Mulcahy whisked his cigar out of his mouth and cleared his throat. "Young Lady," he said, "Hah-Rumph!" Red white and blue lights danced in his glasses.

"Don't Young Lady me," she said. "You old phony."

"Young Lady, er, rum." He stared, jammed his cigar back into his mouth, and stalked off trailing a scarf of expensive smoke.

A car rolled in, and Martina Strather got out. She walked up to Vic, put her arms around him, and kissed him. Zoë stared at them. Martina helped Zoë up. "Vic and I recently fell in love. But I guess you knew that, Detective Zoë."

"I kind of thought you'd make an interesting pair," Zoë said.

Vic said: "Zoë called me. Ten minutes later Martina called me. Then Father Lawrence called me. Finally the bishop called me. Then Martina called back and said she thought you were all going to be out here. Meanwhile, I guess Lawrence must have called all his buddies-in-god and they all came out here together. About time they did something other than bicker and call each other names."

He paused to look back at the ambulances arrayed around the dead and injured clergy. "There I am, stuck guarding some jewelry store. Then Martina comes by, and that's all I need. So I said, fuck these lifeless jewels and whoever owns them. I can't be sittin' here drinking cold coffee and eating stale donuts while you guys are all getting killed. I put in an emergency call to the County sheriff's office, and headed out here as fast as I could."

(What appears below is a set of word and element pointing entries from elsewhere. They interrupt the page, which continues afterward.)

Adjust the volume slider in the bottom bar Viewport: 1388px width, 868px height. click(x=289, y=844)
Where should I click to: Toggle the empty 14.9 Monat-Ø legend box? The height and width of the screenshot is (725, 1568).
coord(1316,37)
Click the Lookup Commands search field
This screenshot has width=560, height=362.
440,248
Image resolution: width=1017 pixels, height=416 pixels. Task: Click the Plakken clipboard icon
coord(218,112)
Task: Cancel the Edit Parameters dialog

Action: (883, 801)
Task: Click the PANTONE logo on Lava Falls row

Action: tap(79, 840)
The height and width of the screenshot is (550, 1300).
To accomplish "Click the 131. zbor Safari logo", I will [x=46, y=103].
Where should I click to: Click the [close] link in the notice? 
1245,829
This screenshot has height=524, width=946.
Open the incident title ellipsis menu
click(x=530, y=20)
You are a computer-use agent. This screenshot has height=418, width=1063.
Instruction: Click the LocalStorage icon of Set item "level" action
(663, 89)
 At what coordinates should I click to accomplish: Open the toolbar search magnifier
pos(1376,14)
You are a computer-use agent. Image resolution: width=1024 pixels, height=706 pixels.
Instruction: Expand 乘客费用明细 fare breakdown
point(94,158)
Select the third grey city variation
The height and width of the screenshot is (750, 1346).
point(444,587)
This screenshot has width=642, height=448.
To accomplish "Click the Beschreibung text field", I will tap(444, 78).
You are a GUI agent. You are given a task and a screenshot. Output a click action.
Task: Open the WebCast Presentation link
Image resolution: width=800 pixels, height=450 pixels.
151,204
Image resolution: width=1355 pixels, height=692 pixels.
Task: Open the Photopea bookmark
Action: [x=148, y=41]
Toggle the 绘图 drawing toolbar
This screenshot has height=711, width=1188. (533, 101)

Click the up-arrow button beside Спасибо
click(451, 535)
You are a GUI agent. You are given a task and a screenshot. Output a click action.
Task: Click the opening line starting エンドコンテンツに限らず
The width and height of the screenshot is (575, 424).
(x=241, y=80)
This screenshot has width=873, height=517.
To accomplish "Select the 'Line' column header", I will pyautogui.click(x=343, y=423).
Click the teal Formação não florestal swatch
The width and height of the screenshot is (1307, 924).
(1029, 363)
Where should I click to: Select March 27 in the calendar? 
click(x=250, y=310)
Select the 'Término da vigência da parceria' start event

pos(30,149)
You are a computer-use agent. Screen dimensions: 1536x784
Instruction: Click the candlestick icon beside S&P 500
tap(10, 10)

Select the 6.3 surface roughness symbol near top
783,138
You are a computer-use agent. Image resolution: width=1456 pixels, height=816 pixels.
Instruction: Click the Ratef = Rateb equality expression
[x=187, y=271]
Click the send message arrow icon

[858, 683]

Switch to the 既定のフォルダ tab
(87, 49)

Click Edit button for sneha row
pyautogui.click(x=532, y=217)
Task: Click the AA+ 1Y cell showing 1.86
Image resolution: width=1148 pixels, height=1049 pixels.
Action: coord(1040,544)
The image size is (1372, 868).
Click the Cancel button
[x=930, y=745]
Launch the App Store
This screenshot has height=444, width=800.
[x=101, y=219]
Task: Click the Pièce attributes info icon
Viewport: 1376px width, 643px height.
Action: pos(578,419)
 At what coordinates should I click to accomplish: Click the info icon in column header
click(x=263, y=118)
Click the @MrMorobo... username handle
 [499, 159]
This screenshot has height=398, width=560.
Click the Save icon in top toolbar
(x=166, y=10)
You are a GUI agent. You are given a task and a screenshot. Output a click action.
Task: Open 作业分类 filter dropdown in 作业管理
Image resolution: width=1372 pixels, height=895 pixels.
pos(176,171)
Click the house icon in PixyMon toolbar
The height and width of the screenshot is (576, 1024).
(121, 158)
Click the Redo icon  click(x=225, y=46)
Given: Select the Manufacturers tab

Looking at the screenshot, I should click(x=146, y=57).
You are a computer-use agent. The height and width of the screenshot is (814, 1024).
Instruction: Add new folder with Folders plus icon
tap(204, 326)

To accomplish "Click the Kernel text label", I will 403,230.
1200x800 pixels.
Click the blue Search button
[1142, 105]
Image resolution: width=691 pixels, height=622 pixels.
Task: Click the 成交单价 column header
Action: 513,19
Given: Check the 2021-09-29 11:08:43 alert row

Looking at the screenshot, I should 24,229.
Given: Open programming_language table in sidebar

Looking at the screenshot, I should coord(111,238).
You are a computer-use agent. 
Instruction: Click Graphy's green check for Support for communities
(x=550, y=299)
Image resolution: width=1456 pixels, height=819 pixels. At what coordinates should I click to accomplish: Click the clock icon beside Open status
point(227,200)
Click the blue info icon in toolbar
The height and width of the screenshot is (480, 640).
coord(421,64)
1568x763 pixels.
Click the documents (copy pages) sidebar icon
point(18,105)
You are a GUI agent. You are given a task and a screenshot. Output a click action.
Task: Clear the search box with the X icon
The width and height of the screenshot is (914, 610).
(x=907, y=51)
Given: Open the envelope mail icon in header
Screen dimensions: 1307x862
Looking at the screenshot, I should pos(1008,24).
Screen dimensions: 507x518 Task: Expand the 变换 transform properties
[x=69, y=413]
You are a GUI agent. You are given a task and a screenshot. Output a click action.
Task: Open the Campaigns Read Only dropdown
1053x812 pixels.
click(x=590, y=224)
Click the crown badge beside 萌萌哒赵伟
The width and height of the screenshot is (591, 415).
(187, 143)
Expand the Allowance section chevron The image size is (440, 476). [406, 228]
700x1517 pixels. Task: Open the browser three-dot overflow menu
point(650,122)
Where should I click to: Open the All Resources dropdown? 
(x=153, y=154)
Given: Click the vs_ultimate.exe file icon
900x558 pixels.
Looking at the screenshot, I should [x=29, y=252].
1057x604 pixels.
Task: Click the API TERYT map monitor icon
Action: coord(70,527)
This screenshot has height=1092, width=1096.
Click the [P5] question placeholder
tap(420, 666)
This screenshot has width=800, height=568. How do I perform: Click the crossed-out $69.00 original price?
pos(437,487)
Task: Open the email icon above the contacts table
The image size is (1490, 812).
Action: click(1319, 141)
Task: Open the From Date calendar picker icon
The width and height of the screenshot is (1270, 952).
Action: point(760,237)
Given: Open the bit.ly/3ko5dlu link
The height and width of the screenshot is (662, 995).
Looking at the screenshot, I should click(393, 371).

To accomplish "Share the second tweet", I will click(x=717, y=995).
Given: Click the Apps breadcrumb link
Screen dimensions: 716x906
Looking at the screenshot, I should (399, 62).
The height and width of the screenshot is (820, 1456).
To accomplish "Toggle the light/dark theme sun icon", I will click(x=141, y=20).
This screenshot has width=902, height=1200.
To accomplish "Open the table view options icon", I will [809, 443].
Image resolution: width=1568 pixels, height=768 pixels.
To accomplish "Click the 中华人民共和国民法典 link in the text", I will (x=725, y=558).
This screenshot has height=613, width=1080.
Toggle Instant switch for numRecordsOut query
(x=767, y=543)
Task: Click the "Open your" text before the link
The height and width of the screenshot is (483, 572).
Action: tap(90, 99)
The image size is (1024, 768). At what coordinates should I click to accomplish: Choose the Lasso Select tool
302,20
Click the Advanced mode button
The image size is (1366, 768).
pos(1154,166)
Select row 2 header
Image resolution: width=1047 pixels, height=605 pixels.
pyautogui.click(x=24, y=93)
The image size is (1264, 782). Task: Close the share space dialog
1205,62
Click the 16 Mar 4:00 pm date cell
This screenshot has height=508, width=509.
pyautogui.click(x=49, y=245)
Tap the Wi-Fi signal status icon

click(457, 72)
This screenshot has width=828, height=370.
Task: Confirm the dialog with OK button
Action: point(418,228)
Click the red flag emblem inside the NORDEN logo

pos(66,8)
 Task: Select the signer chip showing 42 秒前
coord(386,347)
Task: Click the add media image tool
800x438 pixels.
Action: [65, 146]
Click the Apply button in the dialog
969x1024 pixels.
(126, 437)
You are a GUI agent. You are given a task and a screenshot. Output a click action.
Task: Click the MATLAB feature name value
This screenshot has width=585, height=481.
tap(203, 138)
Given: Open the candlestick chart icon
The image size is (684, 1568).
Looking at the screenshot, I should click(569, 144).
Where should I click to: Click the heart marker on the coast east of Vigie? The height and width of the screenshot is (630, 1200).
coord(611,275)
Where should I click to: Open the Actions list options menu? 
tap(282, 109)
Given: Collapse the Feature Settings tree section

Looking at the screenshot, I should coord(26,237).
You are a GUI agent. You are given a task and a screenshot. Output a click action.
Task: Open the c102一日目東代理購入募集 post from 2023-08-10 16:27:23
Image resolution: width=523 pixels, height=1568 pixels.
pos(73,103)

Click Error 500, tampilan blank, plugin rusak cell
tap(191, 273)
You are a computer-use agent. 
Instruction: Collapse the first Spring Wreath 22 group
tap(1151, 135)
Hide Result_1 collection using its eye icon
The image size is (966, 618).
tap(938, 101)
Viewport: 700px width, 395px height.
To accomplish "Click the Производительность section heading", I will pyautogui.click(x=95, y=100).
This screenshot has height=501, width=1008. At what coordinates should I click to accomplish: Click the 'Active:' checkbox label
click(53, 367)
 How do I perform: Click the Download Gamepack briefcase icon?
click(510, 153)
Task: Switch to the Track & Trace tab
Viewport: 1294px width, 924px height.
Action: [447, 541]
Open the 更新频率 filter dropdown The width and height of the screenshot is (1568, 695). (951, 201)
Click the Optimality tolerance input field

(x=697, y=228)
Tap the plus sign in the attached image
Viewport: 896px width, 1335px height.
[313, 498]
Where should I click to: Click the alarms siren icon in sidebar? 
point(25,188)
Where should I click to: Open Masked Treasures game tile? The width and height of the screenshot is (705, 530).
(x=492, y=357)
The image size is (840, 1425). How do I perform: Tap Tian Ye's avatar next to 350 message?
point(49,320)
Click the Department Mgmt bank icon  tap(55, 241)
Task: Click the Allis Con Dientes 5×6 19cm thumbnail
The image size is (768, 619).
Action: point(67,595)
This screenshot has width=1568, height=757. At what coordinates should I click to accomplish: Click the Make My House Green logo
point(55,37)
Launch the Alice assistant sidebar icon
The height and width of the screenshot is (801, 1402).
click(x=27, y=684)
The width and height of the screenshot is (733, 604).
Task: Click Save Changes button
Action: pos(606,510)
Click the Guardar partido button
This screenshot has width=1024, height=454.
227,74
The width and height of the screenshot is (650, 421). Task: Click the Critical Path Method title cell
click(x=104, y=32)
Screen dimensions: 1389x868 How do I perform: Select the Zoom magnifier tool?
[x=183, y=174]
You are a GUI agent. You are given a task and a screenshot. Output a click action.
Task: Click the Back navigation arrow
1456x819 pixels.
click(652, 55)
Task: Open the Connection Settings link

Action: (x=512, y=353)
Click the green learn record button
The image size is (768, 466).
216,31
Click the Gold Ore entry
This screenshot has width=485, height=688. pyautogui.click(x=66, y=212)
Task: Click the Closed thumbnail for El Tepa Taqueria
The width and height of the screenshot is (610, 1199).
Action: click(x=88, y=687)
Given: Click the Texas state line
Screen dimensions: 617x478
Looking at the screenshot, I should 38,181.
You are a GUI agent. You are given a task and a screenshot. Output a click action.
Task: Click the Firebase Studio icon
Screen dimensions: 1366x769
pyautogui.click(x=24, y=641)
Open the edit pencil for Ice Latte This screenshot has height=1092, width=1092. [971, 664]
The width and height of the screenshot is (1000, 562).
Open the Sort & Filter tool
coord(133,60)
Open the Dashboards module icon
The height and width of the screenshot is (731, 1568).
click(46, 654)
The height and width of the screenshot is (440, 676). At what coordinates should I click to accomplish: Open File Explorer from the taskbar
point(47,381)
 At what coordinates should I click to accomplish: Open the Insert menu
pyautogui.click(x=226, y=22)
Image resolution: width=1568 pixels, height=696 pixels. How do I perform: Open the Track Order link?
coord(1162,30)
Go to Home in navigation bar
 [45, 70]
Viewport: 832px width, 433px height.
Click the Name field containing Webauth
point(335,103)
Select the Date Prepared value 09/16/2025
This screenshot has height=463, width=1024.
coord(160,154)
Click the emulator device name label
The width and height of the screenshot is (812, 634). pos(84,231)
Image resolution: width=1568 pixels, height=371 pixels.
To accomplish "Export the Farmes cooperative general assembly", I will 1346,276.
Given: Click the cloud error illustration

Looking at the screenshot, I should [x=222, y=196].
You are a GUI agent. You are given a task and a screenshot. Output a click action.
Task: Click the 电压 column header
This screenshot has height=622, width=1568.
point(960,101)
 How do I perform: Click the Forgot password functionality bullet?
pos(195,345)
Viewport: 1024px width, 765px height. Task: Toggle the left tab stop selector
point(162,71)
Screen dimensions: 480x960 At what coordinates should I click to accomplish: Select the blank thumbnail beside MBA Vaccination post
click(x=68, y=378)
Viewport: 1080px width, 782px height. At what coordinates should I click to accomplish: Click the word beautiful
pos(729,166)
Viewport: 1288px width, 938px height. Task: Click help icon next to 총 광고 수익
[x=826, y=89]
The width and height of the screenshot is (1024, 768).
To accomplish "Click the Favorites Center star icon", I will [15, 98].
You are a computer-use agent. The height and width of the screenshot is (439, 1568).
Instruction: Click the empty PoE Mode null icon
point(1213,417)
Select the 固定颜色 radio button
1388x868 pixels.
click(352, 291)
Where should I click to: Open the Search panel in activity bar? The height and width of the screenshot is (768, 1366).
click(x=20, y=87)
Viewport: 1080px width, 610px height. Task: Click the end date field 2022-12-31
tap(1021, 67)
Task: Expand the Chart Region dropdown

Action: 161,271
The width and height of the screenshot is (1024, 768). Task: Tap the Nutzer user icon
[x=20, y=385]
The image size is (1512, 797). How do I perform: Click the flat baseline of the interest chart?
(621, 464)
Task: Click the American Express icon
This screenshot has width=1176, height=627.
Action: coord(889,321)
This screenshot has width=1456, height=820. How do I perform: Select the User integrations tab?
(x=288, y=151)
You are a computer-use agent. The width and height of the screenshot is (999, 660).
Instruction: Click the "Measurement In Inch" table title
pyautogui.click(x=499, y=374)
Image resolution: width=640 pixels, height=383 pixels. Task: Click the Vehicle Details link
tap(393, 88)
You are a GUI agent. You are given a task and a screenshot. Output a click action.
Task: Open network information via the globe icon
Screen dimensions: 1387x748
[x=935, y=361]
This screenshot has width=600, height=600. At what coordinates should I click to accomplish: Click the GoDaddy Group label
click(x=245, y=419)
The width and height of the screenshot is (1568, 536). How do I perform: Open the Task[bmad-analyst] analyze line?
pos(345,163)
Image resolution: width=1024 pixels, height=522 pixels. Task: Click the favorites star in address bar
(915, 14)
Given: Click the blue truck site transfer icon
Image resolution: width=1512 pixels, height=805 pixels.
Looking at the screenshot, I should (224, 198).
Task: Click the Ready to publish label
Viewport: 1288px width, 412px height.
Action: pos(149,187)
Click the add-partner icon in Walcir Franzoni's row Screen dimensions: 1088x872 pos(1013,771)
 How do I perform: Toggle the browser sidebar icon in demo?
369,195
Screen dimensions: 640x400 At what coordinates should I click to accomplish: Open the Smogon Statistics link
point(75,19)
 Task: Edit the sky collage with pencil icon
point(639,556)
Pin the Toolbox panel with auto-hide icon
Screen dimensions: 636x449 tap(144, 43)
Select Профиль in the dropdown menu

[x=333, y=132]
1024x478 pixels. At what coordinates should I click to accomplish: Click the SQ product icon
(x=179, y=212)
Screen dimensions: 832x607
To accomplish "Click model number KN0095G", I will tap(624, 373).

"Brought me along," Martina said with hands in pockets, and shoulders modestly hunched, "for moral support, I guess."

Zoë put her hands over her face to wipe away the tears. "Thanks."

Vic produced a flashlight and waved its beam over the crumpled body by the cross. "Finally," he said, "I nailed that son of a bitch. Zoë, I'm so sorry it cost us Perry to cream this piece of dog shit. I've been after him for a long, long time."

Zoë looked down at the furry face and its antlers. Its (screaming?grinning?) mouth was open in death. EMT's had backed their ambulance close. Vic told them: "Double-bag this one for me, okay you guys? He's extra stinky garbage."

"Vic," Zoë said, looking at the creature, "I thought for sure it was Gilbert. Now it really looks like there wasn't a mask. It was real." Even as she spoke, she knew it wasn't true. It had been Gilbert, with the Cold Thing inside him, and his features distorted to resemble the Pilot of the lost alien ship.

Vic's flashlight beam poked about. "You must have been mistaken," he said, "there's no mask anywhere around. That's just Gilbert."

She looked down, and sure enough—the scorched, shattered face was that of the last Burtongale heir. The last trace of little crooked antlers melted away as he regained what was left of his human form. He really had been an avatar of the avatar, an avatar of the Pilot.

The line was finished. The Burtongale family's mission was over.